# Estratto del documento
Eppure, al crescere della complessità si accompagna fatalmente il crescere
dell’incertezza, e dovremmo imparare a gestirla. Senza negarla, senza farcene
travolgere, senza pretendere di governarla, ma mantenendoci flessibili e
aperti. E facendo leva sull’adattabilità, che è il principale fattore di
successo della nostra specie.
Aprire la porta dell’ignoto
Il novantanovenne filosofo Edgar Morin, in una bella intervista su Repubblica, parla del
cambiamento che una condizione di incertezza può favorire: “Oggi”, dice Morin,
“la globalizzazione ‘tecno-economica’ è più egemonica che mai. Con la sua sete
insaziabile di profitto, è stato il motore del degrado della biosfera e
dell’antroposfera, ha provocato chiusure nazionaliste, etniche e religiose.
Cambiare strada può sembrare impossibile. Ma tutte le nuove vie che la storia
umana ha conosciuto erano impreviste, figlie di deviazioni che hanno potuto
mettere radici, divenire forze storiche”.
E, poeticamente, aggiunge che “la vita è una navigazione in un oceano di
incertezze attraverso isole di certezze”.
L’obiettivo, dunque, sarebbe imparare a navigare, traendo il massimo
vantaggio dalle isole, anche se diventano via via più rare, affrontando
l’incerto oceano senza lasciarsene travolgere.
Qualche indicazione in questo senso si può ricavare da Aeon, che pubblica un lunghissimo articolo
intitolato The value of uncertainty.
L’esordio è una folgorante citazione del premio Nobel Richard Feynman,
tratta dal testo di una conferenza del 1963 intitolata (ci
risiamo) L’incertezza della scienza. “Penso”, dice Feynman, “che
sia molto più interessante vivere non sapendo, che avere risposte che possono
essere sbagliate. Per progredire bisogna lasciare socchiusa la porta
dell’ignoto”.

# Record dell'esercizio

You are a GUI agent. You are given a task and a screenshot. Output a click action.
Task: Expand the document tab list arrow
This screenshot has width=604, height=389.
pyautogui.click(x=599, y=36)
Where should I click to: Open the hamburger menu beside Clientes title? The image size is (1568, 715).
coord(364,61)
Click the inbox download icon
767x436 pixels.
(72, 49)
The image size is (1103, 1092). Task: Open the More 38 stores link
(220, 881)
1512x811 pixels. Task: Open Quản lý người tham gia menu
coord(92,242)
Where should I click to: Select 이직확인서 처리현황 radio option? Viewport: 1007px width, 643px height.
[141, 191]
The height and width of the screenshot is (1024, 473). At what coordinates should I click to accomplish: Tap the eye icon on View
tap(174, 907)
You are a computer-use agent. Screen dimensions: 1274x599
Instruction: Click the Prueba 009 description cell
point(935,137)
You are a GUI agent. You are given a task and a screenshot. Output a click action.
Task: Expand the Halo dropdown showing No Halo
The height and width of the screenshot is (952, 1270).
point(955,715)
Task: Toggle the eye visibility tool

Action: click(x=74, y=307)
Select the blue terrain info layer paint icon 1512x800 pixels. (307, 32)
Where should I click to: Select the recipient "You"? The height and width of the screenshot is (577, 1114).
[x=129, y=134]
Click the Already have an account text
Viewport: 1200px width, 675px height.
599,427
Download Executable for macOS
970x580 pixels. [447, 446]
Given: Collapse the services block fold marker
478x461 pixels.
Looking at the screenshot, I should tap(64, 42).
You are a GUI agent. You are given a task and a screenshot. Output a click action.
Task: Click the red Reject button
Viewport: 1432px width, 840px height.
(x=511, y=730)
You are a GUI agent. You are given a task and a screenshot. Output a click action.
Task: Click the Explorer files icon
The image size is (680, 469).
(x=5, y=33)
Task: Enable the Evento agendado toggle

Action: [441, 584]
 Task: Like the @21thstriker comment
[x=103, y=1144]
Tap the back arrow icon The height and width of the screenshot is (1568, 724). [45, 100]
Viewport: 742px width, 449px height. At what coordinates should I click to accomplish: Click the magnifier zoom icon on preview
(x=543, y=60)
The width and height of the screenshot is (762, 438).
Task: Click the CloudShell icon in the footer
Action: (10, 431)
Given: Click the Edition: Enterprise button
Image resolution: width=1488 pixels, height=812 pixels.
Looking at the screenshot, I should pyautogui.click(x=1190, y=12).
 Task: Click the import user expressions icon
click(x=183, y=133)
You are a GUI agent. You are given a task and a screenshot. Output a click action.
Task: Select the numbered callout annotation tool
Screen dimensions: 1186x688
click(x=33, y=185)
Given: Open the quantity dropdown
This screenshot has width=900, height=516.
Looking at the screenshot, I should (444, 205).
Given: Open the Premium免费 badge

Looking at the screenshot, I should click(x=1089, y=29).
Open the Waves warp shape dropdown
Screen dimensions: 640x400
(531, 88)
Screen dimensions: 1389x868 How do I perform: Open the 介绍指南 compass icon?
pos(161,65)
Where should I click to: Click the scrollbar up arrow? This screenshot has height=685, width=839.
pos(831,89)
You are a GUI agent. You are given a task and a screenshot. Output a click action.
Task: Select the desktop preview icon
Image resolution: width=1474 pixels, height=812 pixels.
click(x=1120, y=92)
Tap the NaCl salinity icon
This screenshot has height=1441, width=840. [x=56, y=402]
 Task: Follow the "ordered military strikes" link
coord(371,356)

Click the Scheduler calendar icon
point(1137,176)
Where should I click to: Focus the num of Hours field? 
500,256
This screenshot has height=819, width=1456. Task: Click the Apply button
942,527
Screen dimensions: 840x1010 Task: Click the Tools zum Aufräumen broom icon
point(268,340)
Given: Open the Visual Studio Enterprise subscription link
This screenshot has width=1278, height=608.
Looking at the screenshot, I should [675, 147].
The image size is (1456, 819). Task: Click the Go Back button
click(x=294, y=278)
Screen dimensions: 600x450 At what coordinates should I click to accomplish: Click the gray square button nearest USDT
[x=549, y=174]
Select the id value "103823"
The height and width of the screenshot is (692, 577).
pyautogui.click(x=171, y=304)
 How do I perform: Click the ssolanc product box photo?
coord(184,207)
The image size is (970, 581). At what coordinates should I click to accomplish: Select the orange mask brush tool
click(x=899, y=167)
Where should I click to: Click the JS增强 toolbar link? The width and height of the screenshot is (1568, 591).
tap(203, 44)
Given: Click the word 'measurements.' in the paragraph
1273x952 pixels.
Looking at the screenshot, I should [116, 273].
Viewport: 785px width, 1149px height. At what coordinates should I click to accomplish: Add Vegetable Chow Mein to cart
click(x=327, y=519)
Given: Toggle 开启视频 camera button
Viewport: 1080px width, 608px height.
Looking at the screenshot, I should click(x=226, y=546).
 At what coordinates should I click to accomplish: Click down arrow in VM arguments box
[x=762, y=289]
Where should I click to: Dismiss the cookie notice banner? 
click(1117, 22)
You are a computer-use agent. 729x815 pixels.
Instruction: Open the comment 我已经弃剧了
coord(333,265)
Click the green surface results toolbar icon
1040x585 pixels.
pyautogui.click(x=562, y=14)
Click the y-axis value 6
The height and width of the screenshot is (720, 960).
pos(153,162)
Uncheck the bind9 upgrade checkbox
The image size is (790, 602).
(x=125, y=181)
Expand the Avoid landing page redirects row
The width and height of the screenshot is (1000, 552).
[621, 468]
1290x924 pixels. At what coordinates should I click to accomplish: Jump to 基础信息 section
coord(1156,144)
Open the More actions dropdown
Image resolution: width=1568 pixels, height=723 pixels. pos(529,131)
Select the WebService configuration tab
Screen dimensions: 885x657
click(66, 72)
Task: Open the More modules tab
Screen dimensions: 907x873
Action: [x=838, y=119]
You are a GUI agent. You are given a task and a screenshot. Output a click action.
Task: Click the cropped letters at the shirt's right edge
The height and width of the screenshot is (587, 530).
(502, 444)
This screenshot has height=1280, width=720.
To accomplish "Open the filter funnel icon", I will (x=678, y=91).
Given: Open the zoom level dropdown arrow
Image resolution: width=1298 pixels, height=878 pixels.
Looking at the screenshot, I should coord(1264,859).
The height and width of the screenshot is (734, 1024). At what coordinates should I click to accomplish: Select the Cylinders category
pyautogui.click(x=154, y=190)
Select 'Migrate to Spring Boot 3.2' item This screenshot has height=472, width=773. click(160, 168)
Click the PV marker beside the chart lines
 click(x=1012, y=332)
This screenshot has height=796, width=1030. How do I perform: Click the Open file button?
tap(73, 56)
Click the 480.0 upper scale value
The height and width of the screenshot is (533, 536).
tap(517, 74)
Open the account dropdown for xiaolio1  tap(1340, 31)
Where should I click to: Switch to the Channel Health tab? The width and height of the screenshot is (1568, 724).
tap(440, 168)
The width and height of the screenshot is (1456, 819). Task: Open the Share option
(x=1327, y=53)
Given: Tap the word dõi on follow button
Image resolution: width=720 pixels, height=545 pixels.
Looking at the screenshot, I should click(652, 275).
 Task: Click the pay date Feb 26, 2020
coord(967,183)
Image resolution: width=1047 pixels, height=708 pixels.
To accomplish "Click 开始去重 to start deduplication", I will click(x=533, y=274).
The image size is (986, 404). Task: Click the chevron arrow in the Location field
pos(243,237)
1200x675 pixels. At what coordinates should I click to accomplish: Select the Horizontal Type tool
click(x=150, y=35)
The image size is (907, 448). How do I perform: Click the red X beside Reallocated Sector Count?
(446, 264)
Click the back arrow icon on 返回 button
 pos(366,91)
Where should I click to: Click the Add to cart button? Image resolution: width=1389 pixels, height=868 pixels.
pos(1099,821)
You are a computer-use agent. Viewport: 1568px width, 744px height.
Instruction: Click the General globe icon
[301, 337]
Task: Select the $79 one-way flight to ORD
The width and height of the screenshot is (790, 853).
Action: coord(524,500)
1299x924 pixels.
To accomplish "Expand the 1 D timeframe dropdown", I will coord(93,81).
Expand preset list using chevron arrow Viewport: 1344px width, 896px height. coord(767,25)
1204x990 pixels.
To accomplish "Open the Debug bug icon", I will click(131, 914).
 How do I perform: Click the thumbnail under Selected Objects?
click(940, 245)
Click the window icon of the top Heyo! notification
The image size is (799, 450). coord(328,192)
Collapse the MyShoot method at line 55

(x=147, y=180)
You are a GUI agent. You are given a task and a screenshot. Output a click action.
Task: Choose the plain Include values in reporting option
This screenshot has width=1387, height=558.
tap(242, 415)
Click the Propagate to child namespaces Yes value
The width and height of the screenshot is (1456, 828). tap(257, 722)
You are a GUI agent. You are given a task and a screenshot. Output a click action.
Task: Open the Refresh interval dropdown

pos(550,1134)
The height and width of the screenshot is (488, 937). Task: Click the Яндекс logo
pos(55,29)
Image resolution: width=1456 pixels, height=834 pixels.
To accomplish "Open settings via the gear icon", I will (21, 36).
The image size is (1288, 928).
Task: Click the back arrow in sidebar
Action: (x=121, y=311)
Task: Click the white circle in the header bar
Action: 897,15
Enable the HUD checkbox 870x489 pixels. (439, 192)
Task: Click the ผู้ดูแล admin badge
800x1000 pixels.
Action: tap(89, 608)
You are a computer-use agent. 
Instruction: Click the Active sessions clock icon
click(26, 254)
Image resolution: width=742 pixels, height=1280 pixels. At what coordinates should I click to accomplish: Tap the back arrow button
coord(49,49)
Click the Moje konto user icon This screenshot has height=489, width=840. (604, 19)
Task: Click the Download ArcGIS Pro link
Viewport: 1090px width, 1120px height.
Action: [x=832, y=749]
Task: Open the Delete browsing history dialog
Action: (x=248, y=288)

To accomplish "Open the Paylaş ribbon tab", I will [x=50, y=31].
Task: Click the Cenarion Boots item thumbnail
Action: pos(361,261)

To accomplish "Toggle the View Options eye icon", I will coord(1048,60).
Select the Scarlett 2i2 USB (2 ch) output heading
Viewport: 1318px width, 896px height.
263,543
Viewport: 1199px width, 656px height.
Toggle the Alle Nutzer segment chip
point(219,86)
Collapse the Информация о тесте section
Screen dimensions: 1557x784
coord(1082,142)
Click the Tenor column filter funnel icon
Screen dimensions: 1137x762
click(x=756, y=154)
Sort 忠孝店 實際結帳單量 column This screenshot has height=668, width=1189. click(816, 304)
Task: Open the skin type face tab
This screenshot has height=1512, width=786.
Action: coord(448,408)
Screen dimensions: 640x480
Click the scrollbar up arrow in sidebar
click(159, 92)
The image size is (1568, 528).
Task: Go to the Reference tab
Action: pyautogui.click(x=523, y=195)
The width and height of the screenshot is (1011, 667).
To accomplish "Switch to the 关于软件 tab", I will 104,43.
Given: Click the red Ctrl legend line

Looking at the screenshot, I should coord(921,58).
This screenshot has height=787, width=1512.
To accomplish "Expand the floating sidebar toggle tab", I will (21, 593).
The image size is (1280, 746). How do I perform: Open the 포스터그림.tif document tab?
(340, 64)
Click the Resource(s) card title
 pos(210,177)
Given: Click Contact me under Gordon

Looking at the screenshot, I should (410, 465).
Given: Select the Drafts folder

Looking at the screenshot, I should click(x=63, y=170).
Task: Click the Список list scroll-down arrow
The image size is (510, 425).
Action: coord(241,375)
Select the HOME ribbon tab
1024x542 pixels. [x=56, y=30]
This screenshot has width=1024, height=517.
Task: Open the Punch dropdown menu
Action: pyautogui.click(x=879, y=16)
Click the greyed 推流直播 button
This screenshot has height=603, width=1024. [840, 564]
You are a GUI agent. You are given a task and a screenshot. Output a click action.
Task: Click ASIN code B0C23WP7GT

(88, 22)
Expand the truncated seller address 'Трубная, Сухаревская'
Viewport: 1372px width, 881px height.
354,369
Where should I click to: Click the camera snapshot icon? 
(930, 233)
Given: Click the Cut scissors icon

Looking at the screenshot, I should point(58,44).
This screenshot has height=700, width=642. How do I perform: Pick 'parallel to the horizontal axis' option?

# Attività richieste
A. Riporti parola per parola il passo dell'estratto sull'incertezza che inizia con le parole contenenti "L’obiettivo, dunque, sarebbe" e si chiude con "value of uncertainty.".
B. Citi testualmente, dai record, soltanto le righe che vanno da quella contenente "Screen dimensions: 1389x868" a quella contenente "point(268,340)", entrambe incluse.

# Risultati in ordine
A.
L’obiettivo, dunque, sarebbe imparare a navigare, traendo il massimo
vantaggio dalle isole, anche se diventano via via più rare, affrontando
l’incerto oceano senza lasciarsene travolgere.
Qualche indicazione in questo senso si può ricavare da Aeon, che pubblica un lunghissimo articolo
intitolato The value of uncertainty.

B.
Screen dimensions: 1389x868 How do I perform: Open the 介绍指南 compass icon?
pos(161,65)
Where should I click to: Click the scrollbar up arrow? This screenshot has height=685, width=839.
pos(831,89)
You are a GUI agent. You are given a task and a screenshot. Output a click action.
Task: Select the desktop preview icon
Image resolution: width=1474 pixels, height=812 pixels.
click(x=1120, y=92)
Tap the NaCl salinity icon
This screenshot has height=1441, width=840. [x=56, y=402]
 Task: Follow the "ordered military strikes" link
coord(371,356)

Click the Scheduler calendar icon
point(1137,176)
Where should I click to: Focus the num of Hours field? 
500,256
This screenshot has height=819, width=1456. Task: Click the Apply button
942,527
Screen dimensions: 840x1010 Task: Click the Tools zum Aufräumen broom icon
point(268,340)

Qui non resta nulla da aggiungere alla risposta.